My dilemma: Any how, I can not stay back in India since I was sitting jobless for four-five months, it is deemed a crime in India. Potential employers would not even touch your resume with a barge pole if you remain unemployed for more than a couple of months here. So the option of staying back in India is all but over. The choice before me: Travel either to UK or to Australia; Question: If there is a glimmer of hope (if at all it is there) then which is better option? On plus-side, I am used to the British way of life through my eight or nine month stay in UK. [As part of the Ashes series, I travelled in many cities in UK like Leeds, Bristol (for Cardiff test), Cardiff, Birmingham etc.]
I myself was working in Bradford then. I know the city of London in and out now. On the flip-side, the job market horrors of last winter (my first winter in UK) refuse to die.
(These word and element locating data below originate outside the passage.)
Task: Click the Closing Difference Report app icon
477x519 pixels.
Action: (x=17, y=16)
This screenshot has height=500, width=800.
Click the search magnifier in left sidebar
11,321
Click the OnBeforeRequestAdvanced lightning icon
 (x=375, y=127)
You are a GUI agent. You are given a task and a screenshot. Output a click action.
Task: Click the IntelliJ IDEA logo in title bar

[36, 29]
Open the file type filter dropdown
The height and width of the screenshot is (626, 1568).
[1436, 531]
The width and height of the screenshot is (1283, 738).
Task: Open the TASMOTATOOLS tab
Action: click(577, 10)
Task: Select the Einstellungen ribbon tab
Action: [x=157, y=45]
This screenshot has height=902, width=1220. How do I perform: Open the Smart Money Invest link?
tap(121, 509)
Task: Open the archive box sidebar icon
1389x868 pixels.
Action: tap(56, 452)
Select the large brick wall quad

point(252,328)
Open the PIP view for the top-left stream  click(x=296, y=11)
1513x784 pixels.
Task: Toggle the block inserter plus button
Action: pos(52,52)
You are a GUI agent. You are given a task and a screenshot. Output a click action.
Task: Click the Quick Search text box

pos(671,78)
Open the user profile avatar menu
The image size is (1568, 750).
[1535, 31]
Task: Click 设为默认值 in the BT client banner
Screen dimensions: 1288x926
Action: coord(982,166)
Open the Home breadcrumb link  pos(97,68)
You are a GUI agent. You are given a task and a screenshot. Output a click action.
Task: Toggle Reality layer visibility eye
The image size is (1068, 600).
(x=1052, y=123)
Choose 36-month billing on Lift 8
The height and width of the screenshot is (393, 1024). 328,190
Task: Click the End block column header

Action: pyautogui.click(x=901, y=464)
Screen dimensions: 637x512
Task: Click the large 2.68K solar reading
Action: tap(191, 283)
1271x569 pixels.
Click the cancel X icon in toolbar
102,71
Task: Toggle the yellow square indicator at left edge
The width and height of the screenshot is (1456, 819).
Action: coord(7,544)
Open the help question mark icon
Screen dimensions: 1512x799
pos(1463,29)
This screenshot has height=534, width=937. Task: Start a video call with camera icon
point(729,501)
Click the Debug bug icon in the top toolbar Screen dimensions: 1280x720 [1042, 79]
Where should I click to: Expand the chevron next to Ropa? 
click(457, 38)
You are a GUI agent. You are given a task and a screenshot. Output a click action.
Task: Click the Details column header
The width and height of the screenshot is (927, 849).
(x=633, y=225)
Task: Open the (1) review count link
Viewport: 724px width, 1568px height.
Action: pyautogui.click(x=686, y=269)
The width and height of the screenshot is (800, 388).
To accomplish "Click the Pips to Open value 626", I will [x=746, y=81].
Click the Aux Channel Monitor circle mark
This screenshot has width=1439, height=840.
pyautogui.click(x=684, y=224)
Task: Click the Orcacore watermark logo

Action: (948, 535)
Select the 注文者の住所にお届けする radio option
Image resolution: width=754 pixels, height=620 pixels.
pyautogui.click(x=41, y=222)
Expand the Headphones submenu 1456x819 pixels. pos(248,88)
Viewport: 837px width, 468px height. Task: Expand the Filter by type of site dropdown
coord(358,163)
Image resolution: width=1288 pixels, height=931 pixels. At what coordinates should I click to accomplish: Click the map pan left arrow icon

Though market is showing signs of a very modest recovery, it has not trickled down yet.

As I know nothing of the current job market in Australia for IT professionals, I would humbly request those of you who are in the know of the wintry months in UK and summer months leading to Christmas in Australia. Which of the two options is better? In either case, I am prepared (mentally and financially) to wait at least till the January-end 2010 for a job.

I thank you all in advance for bearing with this outsider to this forum and I conclude soliciting a few suggestions to wriggle out of the mess I created for my self.


----------



## tracker777 (Jun 29, 2010)

Any update on your status ?


----------



## attonyzhou (Apr 25, 2010)

Not sure what decision you taken finally but I would say UK has more chances for a guy with IT background. I tried to appy HSMP years ago and failed. I also started to find job since then, i got many response from UK agency...


----------